The company Thinx developed a reputation for being a sort of hipster feminist darling, a company daring to espouse the DGAF aesthetic of the modern Cool Girl during its short life. Its only product—underwear designed for women to menstruate directly into—was advertised stylishly, irreverently, confrontationally, as products selling destigmatization tend to do.
Over the last weeks, that all came crashing down. Reports across female-focused media, from Racked to Jezebel to New York magazine’s The Cut revealed a company culture that seemed to be very much at odds with its feminist public face. Employees were allegedly underpaid and offered just two weeks’ maternity leave. And inside the company’s headquarters, founder and “She-EO” Miki Agrawal was reportedly running things like a piggish boss in a reboot of Nine to Five. According to The Cut, employees of Thinx allege that Agrawal was a serial sexual harasser who made working with her impossible. One employee alleged that Agrawal was particularly fixated on breasts, frequently commenting on and grabbing them. Agrawal also allegedly changed clothes in front of her employees and occasionally called into meetings from her toilet.
Agrawal has been defensive of the work environment she created, insisting that she’s just being forward thinking and subversive. You know, cool. Like a pair of high-waisted Lee jeans at Pitchfork Music Fest. Nevertheless, she stepped down last week, and Thinx is going to get itself an HR department to clean up the mess.
Agrawal isn’t the first to deliver the archaic in an ironic package. In fact, hipster sexism has found a home in the modern cool-kid milieu. In the mid-Aughts, fashion photographer Terry Richardson was alleged to have had similar disregard for the personal boundaries of his professional contacts and was accused of sexual misconduct several times. Same goes for American Apparel honcho Dov Charney, whose brand of sexual creepiness couldn’t have helped his brand much (its final days are happening as we speak. Spandex adult onesies and sensible hoodies for everybody!). The alt-lit community was similarly burdened with accusations of sexual misconduct by its powerful figures.

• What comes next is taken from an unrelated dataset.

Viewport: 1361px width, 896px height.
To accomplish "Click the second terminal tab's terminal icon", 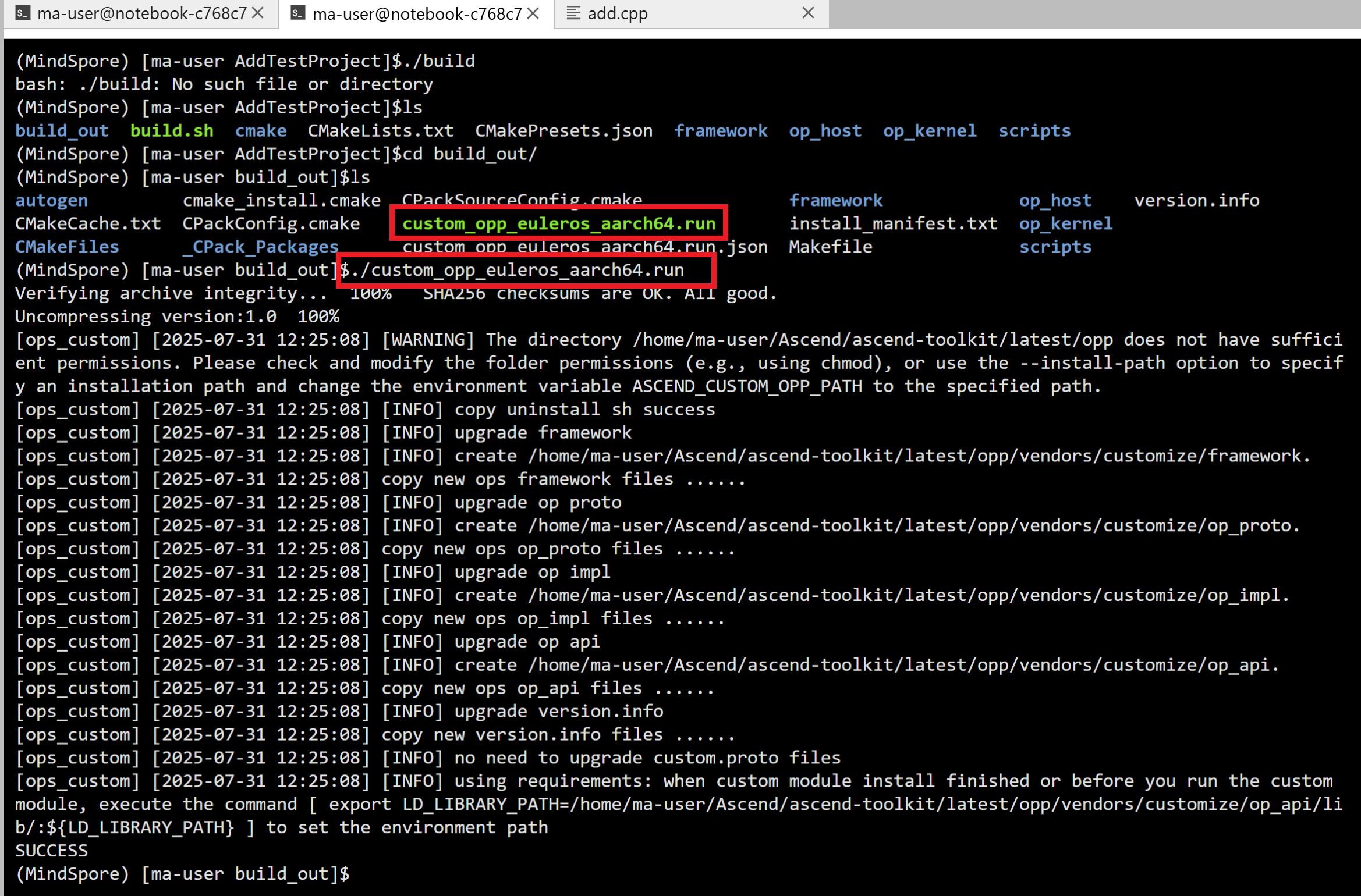I will tap(298, 13).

Other -isms have been harnessed ironically as well. Gavin McInnes, cofounder of Vice (who has since left the company), is now a darling of the alt-right. But his message and conservatism isn’t all that different from the late Phyllis Schlafly. Prior to her death last year, the prim-until-the-end Schlafly posited that campus rape happens more now because more women are going to college and that nice girls don’t get sexually harassed. In 2014, McInnes suggested the current popular understanding of college sexual assault’s frequency was a feminist lie dating back to 1987, and frequently stood up for men accused of sexual harassment. He’s decades younger than Schlafly and may have been half of the team that figured out how to bottle up and sell modern counterculture, but his message is the same. Just with some tattoos and mustache wax.
Richard Spencer, a man who occasionally dresses fashionably, has been touted as the new face of white American nationalism. He wouldn’t stand out, looks-wise, in Central Eastside, Portland. But there’s nothing new about him. If his rhetoric were a brand of soda, it’d be Nazi Classic.
A similarly regressive push exists among pick-up artists, California parents who refuse to vaccinate their children, Park Slope parents who bootleg unpasteurized milk under the assumption that somehow it’s better if it’s “raw.”
What Agrawal allegedly did to her employees at Thinx is certainly awful, but it’s not surprising nor is it particularly unique for this particular cultural moment. Self-anointed “edgy” figures have been latching onto antiquated behavior—sexism, racism, puritanism, fear of science, etc.—so frequently of late that it’s become a bit of a mini-trend unto itself. It’s no more novel or new than a pair of vintage Reebok Pumps. And, to be honest, it’s probably worth less.